The central bank will meet 31 January to discuss the tool and targets of its monetary policy and the issue of excess liquidity at banks – excess liquidity which increased 95 percent year-on-year from December 2019-2020. Meanwhile, there is a lack of credit demand from borrowers and an influx in remittances. Ahsan H. Mansur, executive director of the Policy Research Institute of Bangladesh thinks the increase in remittances is the result of low interest rates in many developed countries: “The expatriates are now getting a better interest rate on the deposits kept in the banks in Bangladesh than the rates being provided by the lenders in the countries they live in.”

Business, Investments, Trade and Growth

While many international buyers have restored canceled orders, many are instating massive discounts and deferring payments. One garment factory, Kwun Tong Apparels, for example, faced canceled orders worth $20 million, and had to give another buyer a discount of $25 million. Another garment producer in Bangladesh, Ha-Meem Group, only received $0.5 million of a $1.8 million in orders from JC Penney after JC Penney restructured with bankruptcy. UK retailer Debenhams, which also declared bankruptcy, still owes $60 million to workers and suppliers in Bangladesh, according to reporting from the Daily Star.

The cabinet approved the Shipbuilding Industry Development Policy 2020 to promote the growth of the export-oriented shipbuilding sector. The policy will increase access to loans and reduce taxes and VAT for shipbuilders. Since 2008, Bangladesh has exported some 40 ships worth $180 million, and the policy has a goal of increasing exports to $4 billion by 2025.

In fiscal year 2021-2022, the economy of Bangladesh will grow an estimated 7.6 percent, according to the United Nations report “World Economic Situation and Prospects 2021”. The World Bank has predicted 3.4 percent growth, and the IMF has predicted 7.9 percent growth.
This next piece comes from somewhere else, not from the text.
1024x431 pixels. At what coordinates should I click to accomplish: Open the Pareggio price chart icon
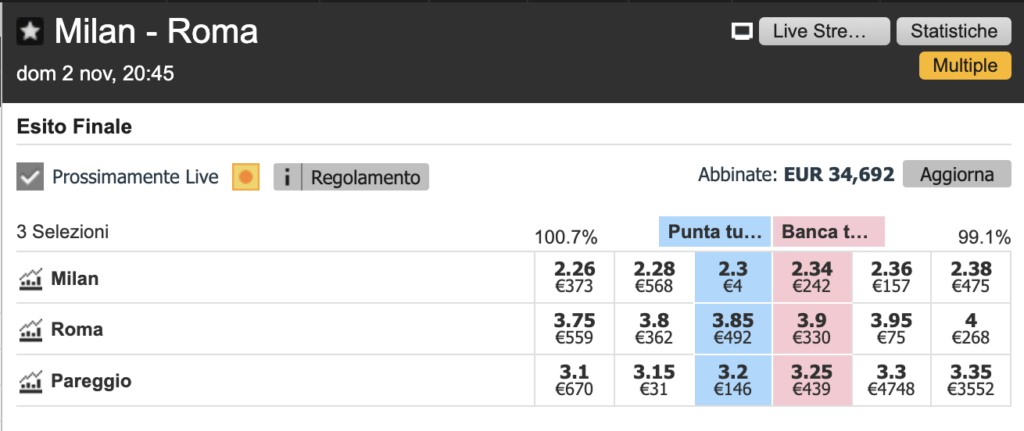31,381
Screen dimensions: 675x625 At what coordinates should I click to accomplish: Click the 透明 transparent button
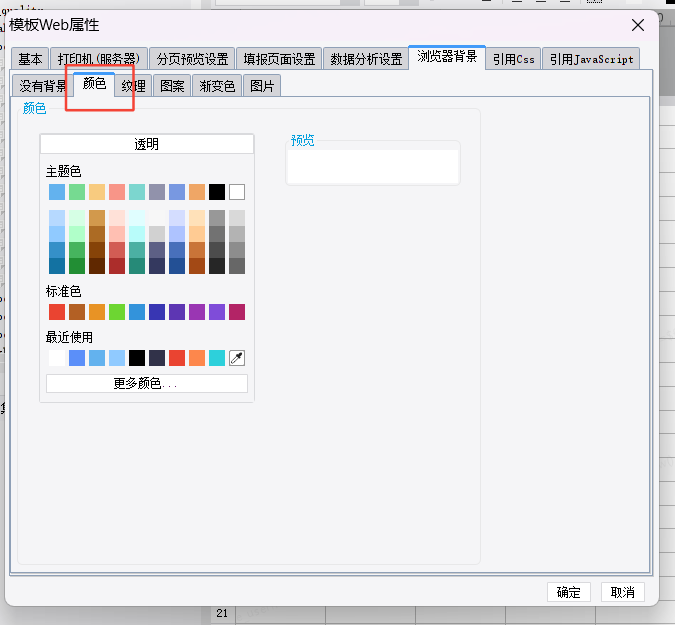147,144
The Government of Bangladesh has staked its forecast at 7.4 percent.

Farmers and Agriculture

Bangladesh Agricultural Research Institute (BARI) greenlit two new varieties of fruits for cultivation in Bangladesh: a mango variety from Saudi Arabia, and falsa, a berry that can already be seen on small trees across the country.

Other News

Bangladesh’s second-largest city, Chittagong, held elections for the city’s mayor and councillor positions on Wednesday. Intra-party tensions were high, as an additional 22 Awami League (AL) candidates ran, challenging the AL parties’ chosen candidates. There were allegations of voter fraud, violent clashes and several deaths.

On Wednesday, the first Covid-19 vaccines were administered in a Dhaka hospital in a ceremony broadcast on state television. Twenty-six volunteer frontline professionals such as nurses, doctors and journalists received the vaccines. Officials have said vaccinations will start at five hospitals in Dhaka before mass inoculations across the country start. The government is expected to launch a registration app called “Surokkha” and start more widely vaccinating 7 February.